# Selected extract
Figure 3 encapsulates the main finding of this paper, which is a stacking-selective self-intercalation in our Nb1+xSe2 films with an average x ~ 0.29. Four HAADF-STEM images are presented (Fig. 3a–d). The films show layers that are stacked with either 180° and 0° in-plane rotation, as indicated by the red and blue arrows. We find that different lateral regions of the film show predominant 180° (Fig. 3a, b) or 0° stacking (Fig. 3c, d), but within each such region, there are also changes in stacking rotation from layer to layer. The 180°-stacked layers have the same lateral registry as the 2Ha polytype of bulk, pristine NbSe2 (Fig. 3e). The Nb atoms are all vertically aligned, but since each layer rotates by 180°, a unit cell consists of two NbSe2 layers. The stacking motif of Nb atoms is AA’, where the two A’s indicate the identical lateral position of Nb atoms, and the prime indicates a 180° rotation. For the 0°-stacked layers, we find that the Nb atoms in adjacent layers undergo a lateral shift. In the top four layers of Fig. 3c, the stacking motif is AB, meaning that the Nb atoms of every second NbSe2 layer are realigned vertically (Fig. 3f). This corresponds to a known but rare 2Hb polytype of Nb1+xSe224,49. In Fig. 3d and the bottom four layers of Fig. 3c, we observe that the periodicity is four NbSe2 layers, with stacking motif ABAC (Fig. 3g). According to the Ramsdell notation, the corresponding polytype is 4H (4 layers per unit cell, hexagonal symmetry), but what we observe does not correspond to any of the known 4H polytypes (4Ha, 4Hb, 4Hc, 4HdI, and 4HdII49). We tentatively label the polytype as 4Hx, and highlight the utility of STEM in resolving such fine differences between 2Hb and 4Hx polytypes with 0° stacking, which would be otherwise difficult to distinguish with XRD. We note that in Fig. 1h, the 0°-stacked layers show a stacking motif of ABC, which corresponds to the 3R polytype of NbSe2. To summarize, we observed a total of four polytypes: 2Ha-AA’, which we refer to as a 180°-stacked polytype, and 2Hb-AB, 3R-ABC, and 4Hx-ABAC, which we collectively refer to as 0°-stacked polytypes.

Fig. 3: Stacking-selective self-intercalation in Nb1+xSe2 (x ~ 0.29).
figure 3

ad Atomically resolved HAADF-STEM images of the epitaxial Nb1+xSe2 thin film, showing different stacking sequences between NbSe2 layers. The arrows mark the in-plane orientation of each NbSe2 layer. The curves in the right panel are laterally integrated signal profiles along the [0001] growth direction. The horizontal dashed lines and light blue shaded areas mark the intralayer Nb planes and the vdW gaps with intercalants. The intensities of the blue squares indicate the amount of expansion of the interlayer spacing with reference to the value of a NbSe2 crystal. e, f, g correspond to observed structures in the Nb1+xSe2 thin film: (e) 2Ha phase with a high degree of intercalation; (f) 2Hb phase with little intercalation, (g) 4Hx phase with little intercalation. The vertical solid and dashed green lines illustrate the interlayer stacking sequences. Each structure is shown in two perspectives, and in the bottom structures, the NbSe6 trigonal prisms are represented by triangles.

# What is asked
(a) In the Nb1+xSe2 stacking passage, what label is tentatively given to the polytype with the stacking motif ABAC?
(b) Pick up the Nb1+xSe2 stacking passage after its final sentence and keep writing.
The listing plays no part in this work.

# Material shown

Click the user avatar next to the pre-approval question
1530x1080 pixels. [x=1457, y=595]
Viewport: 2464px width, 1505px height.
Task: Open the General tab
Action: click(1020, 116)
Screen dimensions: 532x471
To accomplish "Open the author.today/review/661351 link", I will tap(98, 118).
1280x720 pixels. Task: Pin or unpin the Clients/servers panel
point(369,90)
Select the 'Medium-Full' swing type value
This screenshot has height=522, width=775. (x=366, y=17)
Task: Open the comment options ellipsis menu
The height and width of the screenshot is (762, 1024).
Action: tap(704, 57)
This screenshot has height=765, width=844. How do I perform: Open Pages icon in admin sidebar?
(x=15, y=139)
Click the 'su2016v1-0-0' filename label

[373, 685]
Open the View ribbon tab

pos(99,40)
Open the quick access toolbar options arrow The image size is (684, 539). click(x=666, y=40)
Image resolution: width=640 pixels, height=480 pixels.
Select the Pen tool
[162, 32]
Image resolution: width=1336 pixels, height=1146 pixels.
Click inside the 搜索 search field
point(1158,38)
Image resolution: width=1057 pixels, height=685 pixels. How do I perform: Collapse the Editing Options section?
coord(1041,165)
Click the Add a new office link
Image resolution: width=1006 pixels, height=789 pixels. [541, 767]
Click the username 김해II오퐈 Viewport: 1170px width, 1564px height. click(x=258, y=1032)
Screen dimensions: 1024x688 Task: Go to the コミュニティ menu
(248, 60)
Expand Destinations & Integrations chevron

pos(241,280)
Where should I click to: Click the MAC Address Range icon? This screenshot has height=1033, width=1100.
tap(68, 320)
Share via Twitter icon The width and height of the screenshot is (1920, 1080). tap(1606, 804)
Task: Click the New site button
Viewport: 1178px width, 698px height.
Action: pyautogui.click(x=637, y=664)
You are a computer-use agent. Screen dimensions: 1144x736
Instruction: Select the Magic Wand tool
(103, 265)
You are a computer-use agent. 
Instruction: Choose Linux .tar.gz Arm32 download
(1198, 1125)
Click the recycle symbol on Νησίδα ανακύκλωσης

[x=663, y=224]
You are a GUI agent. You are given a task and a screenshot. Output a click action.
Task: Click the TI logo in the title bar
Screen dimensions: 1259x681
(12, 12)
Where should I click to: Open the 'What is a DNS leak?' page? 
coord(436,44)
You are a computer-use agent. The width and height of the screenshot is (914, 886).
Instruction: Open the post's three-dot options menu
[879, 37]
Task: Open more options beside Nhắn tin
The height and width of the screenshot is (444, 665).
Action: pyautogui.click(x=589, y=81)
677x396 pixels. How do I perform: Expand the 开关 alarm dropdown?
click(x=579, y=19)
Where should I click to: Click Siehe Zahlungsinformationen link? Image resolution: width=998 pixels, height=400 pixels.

# Answers for the tasks
(a) 4Hx

(b)
The striking point in Fig. 3 is not only the stacking variation in our Nb1+xSe2 films, but the selective preference of Nb intercalants for the 180°-stacked regions. Here, the Nb intercalants are always vertically aligned with the Nb atoms in adjacent layers, meaning that they occupy the octahedral site in the vdW gap (Fig. 3e). Meanwhile, there is little detectable concentration of intercalants in the 0°-stacked regions. The contrast is stark when comparing Fig. 3a and Fig. 3b with predominant 180° stacking and many intercalants to Fig. 3c, d with predominant 0° stacking and very few intercalants. The difference is also evident in the interlayer spacing, which expands with the presence of Nb intercalation and increases for greater concentration of intercalants (Fig. 3a–d). Sharp contrasts in intercalant concentration are also evident on a layer-by-layer basis. In Fig. 3b, all the pairs of layers except one have 180° stacking and many intercalants, and the only pair with 0° stacking has a barely intercalated vdW gap with reduced interlayer spacing. In Fig. 3c, all the pairs of layers except one have 0° stacking and little intercalants, and the only pair with 180° stacking shows a clear row of intercalants with enhanced interlayer spacing. Again, in Fig. 1h, the vdW gaps between 0°-stacked layers are barely intercalated, whereas the single vdW gap with a significant presence of intercalants lies between two 180°-stacked layers. (See Supplementary Fig. 11 for an example of a lateral transition from 180° stacking with many intercalants to 0° stacking with little intercalants.)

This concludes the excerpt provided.